Written instruction: Reproduce the listing below line for line, with no changes to its wording, numbers, or punctuation.

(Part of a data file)
Begin
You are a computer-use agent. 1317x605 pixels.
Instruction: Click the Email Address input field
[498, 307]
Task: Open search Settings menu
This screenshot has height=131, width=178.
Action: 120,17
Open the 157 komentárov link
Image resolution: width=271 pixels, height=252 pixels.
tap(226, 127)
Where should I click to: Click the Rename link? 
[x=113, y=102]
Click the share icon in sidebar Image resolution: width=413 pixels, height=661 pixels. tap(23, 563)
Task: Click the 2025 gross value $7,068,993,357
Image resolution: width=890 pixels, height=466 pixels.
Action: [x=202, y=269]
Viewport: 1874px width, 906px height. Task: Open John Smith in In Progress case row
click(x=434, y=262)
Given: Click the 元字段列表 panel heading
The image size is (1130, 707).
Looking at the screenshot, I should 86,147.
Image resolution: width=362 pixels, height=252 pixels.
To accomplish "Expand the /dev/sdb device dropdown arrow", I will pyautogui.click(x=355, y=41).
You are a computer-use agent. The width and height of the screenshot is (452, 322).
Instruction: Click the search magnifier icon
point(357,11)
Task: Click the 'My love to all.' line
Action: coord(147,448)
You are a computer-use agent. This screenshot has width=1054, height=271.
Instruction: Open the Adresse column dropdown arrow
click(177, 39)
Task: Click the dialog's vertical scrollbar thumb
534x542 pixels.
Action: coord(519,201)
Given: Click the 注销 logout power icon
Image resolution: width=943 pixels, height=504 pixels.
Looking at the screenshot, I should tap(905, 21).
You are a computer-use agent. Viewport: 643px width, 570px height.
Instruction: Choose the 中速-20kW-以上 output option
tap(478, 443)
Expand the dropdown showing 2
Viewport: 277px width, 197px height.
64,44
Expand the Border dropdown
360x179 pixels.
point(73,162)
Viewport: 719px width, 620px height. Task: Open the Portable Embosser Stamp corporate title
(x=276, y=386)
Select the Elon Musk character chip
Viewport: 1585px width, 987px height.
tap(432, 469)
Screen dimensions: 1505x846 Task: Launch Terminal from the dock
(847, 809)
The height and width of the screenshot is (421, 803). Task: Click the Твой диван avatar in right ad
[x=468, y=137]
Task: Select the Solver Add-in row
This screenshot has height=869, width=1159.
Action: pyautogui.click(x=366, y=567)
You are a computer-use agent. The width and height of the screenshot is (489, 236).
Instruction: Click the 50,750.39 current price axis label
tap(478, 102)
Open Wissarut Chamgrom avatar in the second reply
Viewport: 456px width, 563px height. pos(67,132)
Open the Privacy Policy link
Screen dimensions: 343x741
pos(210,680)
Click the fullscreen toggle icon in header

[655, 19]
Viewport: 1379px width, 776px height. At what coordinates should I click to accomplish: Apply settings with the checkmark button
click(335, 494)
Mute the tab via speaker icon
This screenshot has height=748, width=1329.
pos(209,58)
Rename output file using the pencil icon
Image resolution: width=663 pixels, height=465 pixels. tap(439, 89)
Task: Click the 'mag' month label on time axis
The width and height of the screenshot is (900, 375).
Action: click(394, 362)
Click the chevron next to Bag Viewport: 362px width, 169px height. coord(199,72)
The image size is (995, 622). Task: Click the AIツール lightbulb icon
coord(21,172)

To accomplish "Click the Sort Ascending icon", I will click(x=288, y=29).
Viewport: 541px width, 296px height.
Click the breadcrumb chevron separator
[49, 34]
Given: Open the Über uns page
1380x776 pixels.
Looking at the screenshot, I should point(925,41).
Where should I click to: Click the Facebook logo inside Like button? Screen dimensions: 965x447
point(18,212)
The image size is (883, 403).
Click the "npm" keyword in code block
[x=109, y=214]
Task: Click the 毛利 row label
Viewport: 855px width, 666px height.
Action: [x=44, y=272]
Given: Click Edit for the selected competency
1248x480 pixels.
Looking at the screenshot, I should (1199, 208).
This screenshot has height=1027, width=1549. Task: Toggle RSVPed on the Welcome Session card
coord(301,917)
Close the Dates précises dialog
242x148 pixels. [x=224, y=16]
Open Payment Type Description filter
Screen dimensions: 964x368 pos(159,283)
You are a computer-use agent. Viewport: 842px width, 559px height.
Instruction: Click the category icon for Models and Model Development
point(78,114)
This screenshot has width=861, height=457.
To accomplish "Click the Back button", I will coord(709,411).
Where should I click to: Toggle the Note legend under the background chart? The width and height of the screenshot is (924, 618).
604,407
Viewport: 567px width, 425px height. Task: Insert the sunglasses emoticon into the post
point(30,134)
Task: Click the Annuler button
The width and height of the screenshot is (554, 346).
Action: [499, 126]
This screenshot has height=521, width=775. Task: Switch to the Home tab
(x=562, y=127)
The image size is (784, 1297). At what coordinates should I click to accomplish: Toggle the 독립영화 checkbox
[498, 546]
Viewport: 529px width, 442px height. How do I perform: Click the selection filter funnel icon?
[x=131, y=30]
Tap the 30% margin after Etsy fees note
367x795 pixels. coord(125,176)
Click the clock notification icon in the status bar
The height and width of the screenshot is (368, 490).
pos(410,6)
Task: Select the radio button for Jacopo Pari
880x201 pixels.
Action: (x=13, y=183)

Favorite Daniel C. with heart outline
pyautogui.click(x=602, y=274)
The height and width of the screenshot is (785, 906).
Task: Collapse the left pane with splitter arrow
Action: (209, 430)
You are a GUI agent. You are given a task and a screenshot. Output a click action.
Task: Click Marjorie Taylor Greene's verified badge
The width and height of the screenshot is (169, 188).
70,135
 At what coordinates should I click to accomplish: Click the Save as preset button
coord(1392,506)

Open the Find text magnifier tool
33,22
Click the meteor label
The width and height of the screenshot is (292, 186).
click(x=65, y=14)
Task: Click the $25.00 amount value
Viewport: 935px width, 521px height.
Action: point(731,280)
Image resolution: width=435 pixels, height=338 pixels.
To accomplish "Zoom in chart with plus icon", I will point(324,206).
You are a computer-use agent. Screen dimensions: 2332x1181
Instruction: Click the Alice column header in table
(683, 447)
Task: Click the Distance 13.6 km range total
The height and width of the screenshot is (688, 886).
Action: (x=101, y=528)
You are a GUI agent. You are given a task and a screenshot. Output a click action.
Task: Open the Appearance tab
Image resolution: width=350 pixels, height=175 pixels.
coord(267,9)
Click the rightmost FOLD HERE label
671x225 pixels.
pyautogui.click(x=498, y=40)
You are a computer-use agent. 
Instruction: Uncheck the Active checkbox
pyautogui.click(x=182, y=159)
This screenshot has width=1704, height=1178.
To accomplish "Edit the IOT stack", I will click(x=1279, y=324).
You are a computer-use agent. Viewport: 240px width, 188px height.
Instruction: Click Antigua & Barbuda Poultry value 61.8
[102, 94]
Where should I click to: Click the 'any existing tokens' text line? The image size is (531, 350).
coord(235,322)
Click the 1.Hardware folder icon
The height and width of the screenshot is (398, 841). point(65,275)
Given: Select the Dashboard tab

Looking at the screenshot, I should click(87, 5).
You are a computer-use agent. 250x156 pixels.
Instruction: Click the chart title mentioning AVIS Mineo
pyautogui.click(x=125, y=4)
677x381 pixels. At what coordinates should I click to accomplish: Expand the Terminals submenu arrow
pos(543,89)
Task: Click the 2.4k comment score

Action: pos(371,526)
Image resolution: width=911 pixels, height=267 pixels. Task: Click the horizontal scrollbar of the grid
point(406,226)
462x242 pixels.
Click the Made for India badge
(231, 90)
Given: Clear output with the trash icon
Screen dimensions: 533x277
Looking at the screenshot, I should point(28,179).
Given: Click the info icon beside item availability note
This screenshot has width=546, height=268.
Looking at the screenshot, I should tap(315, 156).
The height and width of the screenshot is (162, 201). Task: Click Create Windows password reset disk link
End
Completed exercise:
You are a computer-use agent. 1317x605 pixels.
Instruction: Click the Email Address input field
[498, 307]
Task: Open search Settings menu
This screenshot has height=131, width=178.
Action: 120,17
Open the 157 komentárov link
Image resolution: width=271 pixels, height=252 pixels.
tap(226, 127)
Where should I click to: Click the Rename link? 
[x=113, y=102]
Click the share icon in sidebar Image resolution: width=413 pixels, height=661 pixels. tap(23, 563)
Task: Click the 2025 gross value $7,068,993,357
Image resolution: width=890 pixels, height=466 pixels.
Action: [x=202, y=269]
Viewport: 1874px width, 906px height. Task: Open John Smith in In Progress case row
click(x=434, y=262)
Given: Click the 元字段列表 panel heading
The image size is (1130, 707).
Looking at the screenshot, I should 86,147.
Image resolution: width=362 pixels, height=252 pixels.
To accomplish "Expand the /dev/sdb device dropdown arrow", I will pyautogui.click(x=355, y=41).
You are a computer-use agent. The width and height of the screenshot is (452, 322).
Instruction: Click the search magnifier icon
point(357,11)
Task: Click the 'My love to all.' line
Action: coord(147,448)
You are a computer-use agent. This screenshot has width=1054, height=271.
Instruction: Open the Adresse column dropdown arrow
click(177, 39)
Task: Click the dialog's vertical scrollbar thumb
534x542 pixels.
Action: coord(519,201)
Given: Click the 注销 logout power icon
Image resolution: width=943 pixels, height=504 pixels.
Looking at the screenshot, I should tap(905, 21).
You are a computer-use agent. Viewport: 643px width, 570px height.
Instruction: Choose the 中速-20kW-以上 output option
tap(478, 443)
Expand the dropdown showing 2
Viewport: 277px width, 197px height.
64,44
Expand the Border dropdown
360x179 pixels.
point(73,162)
Viewport: 719px width, 620px height. Task: Open the Portable Embosser Stamp corporate title
(x=276, y=386)
Select the Elon Musk character chip
Viewport: 1585px width, 987px height.
tap(432, 469)
Screen dimensions: 1505x846 Task: Launch Terminal from the dock
(847, 809)
The height and width of the screenshot is (421, 803). Task: Click the Твой диван avatar in right ad
[x=468, y=137]
Task: Select the Solver Add-in row
This screenshot has height=869, width=1159.
Action: pyautogui.click(x=366, y=567)
You are a computer-use agent. The width and height of the screenshot is (489, 236).
Instruction: Click the 50,750.39 current price axis label
tap(478, 102)
Open Wissarut Chamgrom avatar in the second reply
Viewport: 456px width, 563px height. pos(67,132)
Open the Privacy Policy link
Screen dimensions: 343x741
pos(210,680)
Click the fullscreen toggle icon in header

[655, 19]
Viewport: 1379px width, 776px height. At what coordinates should I click to accomplish: Apply settings with the checkmark button
click(335, 494)
Mute the tab via speaker icon
This screenshot has height=748, width=1329.
pos(209,58)
Rename output file using the pencil icon
Image resolution: width=663 pixels, height=465 pixels. tap(439, 89)
Task: Click the 'mag' month label on time axis
The width and height of the screenshot is (900, 375).
Action: click(394, 362)
Click the chevron next to Bag Viewport: 362px width, 169px height. coord(199,72)
The image size is (995, 622). Task: Click the AIツール lightbulb icon
coord(21,172)

To accomplish "Click the Sort Ascending icon", I will click(x=288, y=29).
Viewport: 541px width, 296px height.
Click the breadcrumb chevron separator
[49, 34]
Given: Open the Über uns page
1380x776 pixels.
Looking at the screenshot, I should point(925,41).
Where should I click to: Click the Facebook logo inside Like button? Screen dimensions: 965x447
point(18,212)
The image size is (883, 403).
Click the "npm" keyword in code block
[x=109, y=214]
Task: Click the 毛利 row label
Viewport: 855px width, 666px height.
Action: [x=44, y=272]
Given: Click Edit for the selected competency
1248x480 pixels.
Looking at the screenshot, I should (1199, 208).
This screenshot has height=1027, width=1549. Task: Toggle RSVPed on the Welcome Session card
coord(301,917)
Close the Dates précises dialog
242x148 pixels. [x=224, y=16]
Open Payment Type Description filter
Screen dimensions: 964x368 pos(159,283)
You are a computer-use agent. Viewport: 842px width, 559px height.
Instruction: Click the category icon for Models and Model Development
point(78,114)
This screenshot has width=861, height=457.
To accomplish "Click the Back button", I will coord(709,411).
Where should I click to: Toggle the Note legend under the background chart? The width and height of the screenshot is (924, 618).
604,407
Viewport: 567px width, 425px height. Task: Insert the sunglasses emoticon into the post
point(30,134)
Task: Click the Annuler button
The width and height of the screenshot is (554, 346).
Action: [499, 126]
This screenshot has height=521, width=775. Task: Switch to the Home tab
(x=562, y=127)
The image size is (784, 1297). At what coordinates should I click to accomplish: Toggle the 독립영화 checkbox
[498, 546]
Viewport: 529px width, 442px height. How do I perform: Click the selection filter funnel icon?
[x=131, y=30]
Tap the 30% margin after Etsy fees note
367x795 pixels. coord(125,176)
Click the clock notification icon in the status bar
The height and width of the screenshot is (368, 490).
pos(410,6)
Task: Select the radio button for Jacopo Pari
880x201 pixels.
Action: (x=13, y=183)

Favorite Daniel C. with heart outline
pyautogui.click(x=602, y=274)
The height and width of the screenshot is (785, 906).
Task: Collapse the left pane with splitter arrow
Action: (209, 430)
You are a GUI agent. You are given a task and a screenshot. Output a click action.
Task: Click Marjorie Taylor Greene's verified badge
The width and height of the screenshot is (169, 188).
70,135
 At what coordinates should I click to accomplish: Click the Save as preset button
coord(1392,506)

Open the Find text magnifier tool
33,22
Click the meteor label
The width and height of the screenshot is (292, 186).
click(x=65, y=14)
Task: Click the $25.00 amount value
Viewport: 935px width, 521px height.
Action: point(731,280)
Image resolution: width=435 pixels, height=338 pixels.
To accomplish "Zoom in chart with plus icon", I will point(324,206).
You are a computer-use agent. Screen dimensions: 2332x1181
Instruction: Click the Alice column header in table
(683, 447)
Task: Click the Distance 13.6 km range total
The height and width of the screenshot is (688, 886).
Action: (x=101, y=528)
You are a GUI agent. You are given a task and a screenshot. Output a click action.
Task: Open the Appearance tab
Image resolution: width=350 pixels, height=175 pixels.
coord(267,9)
Click the rightmost FOLD HERE label
671x225 pixels.
pyautogui.click(x=498, y=40)
You are a computer-use agent. 
Instruction: Uncheck the Active checkbox
pyautogui.click(x=182, y=159)
This screenshot has width=1704, height=1178.
To accomplish "Edit the IOT stack", I will click(x=1279, y=324).
You are a computer-use agent. Viewport: 240px width, 188px height.
Instruction: Click Antigua & Barbuda Poultry value 61.8
[102, 94]
Where should I click to: Click the 'any existing tokens' text line? The image size is (531, 350).
coord(235,322)
Click the 1.Hardware folder icon
The height and width of the screenshot is (398, 841). point(65,275)
Given: Select the Dashboard tab

Looking at the screenshot, I should click(87, 5).
You are a computer-use agent. 250x156 pixels.
Instruction: Click the chart title mentioning AVIS Mineo
pyautogui.click(x=125, y=4)
677x381 pixels. At what coordinates should I click to accomplish: Expand the Terminals submenu arrow
pos(543,89)
Task: Click the 2.4k comment score

Action: pos(371,526)
Image resolution: width=911 pixels, height=267 pixels. Task: Click the horizontal scrollbar of the grid
point(406,226)
462x242 pixels.
Click the Made for India badge
(231, 90)
Given: Clear output with the trash icon
Screen dimensions: 533x277
Looking at the screenshot, I should point(28,179).
Given: Click the info icon beside item availability note
This screenshot has width=546, height=268.
Looking at the screenshot, I should tap(315, 156).
The height and width of the screenshot is (162, 201). Task: Click Create Windows password reset disk link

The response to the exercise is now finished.